The New Defenders #149, Nov ’85: “Lonely as a Cloud--!”

Beast says, “constancy in the heart should still count for something
these days.” The members of this team touch a lot. There’s something

about it—not just because they’re all crowded tightly into panel:
Andromeda, Angel, Candy Southern, Gargoyle, Iceman, Valkyrie—something

else compels them to hold hands, to stand intimately. I wonder if any of them
wear cologne—if they find comfort in the smell of musk, or something

maybe more floral—wisteria, dogwood. They all consider this character, Cloud,
whose body shifts from boy to girl and back again, and sometimes to something

in-between, or both at once. I don’t look like her at all—sunrise-blonde, svelte,
toned with supple muscle—and even less like him, but there’s still something

that condenses, warmly, on my skin. I could dig for it,
if I had the right tool. The team takes to a plane and something

fills Cloud, forgotten and forgetting, with pain. It is not
the doubling that hurts her, but the memory, something

like a spade bisecting worms as it pierces old roots to aerate soil.
Or like a flat, buried stone in its way. Something something--
​
something we can turn our eyes away from, or if we’re rooted, we can’t.
What Beast said, at the start of the poem—I just think that’s something.

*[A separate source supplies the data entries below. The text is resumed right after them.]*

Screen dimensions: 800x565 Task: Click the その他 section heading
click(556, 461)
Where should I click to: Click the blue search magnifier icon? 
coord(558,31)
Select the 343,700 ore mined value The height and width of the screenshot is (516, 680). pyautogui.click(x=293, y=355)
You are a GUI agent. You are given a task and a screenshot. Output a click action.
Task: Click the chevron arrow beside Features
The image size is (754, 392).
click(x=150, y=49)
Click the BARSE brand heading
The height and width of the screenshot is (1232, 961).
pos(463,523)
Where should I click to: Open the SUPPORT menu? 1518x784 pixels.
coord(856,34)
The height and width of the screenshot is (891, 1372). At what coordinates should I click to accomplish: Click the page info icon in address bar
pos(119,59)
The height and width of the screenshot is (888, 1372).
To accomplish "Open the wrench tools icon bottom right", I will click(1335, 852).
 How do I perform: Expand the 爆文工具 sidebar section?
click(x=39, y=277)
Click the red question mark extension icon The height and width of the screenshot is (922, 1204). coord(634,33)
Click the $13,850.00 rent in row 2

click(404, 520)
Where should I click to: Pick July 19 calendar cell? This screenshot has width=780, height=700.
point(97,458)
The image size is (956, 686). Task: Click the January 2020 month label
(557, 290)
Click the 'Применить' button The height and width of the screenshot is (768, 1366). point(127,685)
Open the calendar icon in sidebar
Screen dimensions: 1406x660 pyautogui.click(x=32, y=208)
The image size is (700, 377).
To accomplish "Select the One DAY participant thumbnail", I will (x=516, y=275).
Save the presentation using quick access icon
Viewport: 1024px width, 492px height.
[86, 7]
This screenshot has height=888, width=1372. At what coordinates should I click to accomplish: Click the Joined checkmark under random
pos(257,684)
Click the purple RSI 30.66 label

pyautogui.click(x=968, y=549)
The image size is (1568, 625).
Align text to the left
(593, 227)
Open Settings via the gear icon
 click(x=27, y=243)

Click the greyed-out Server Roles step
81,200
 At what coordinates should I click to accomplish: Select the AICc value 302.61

Michelle Acker is a Florida-based poet with an MFA in Creative Writing from Hollins University in Roanoke, VA. Her work has appeared or is forthcoming in journals including Spilled Milk, Saw Palm, Flock, 2River View, Gesture, Poetry is Dead, Cargoes, Scoundrel Time, Permafrost, The Florida Review, Carilion Clinic Poems in the Waiting Room, and Papers & Publications, as well as in the anthology Rewilding: Poems for the Environment (Flexible Press, July 2020). Her poetry was also recently on public display in downtown Tallahassee, FL, through an initiative by the Council for Arts and Culture.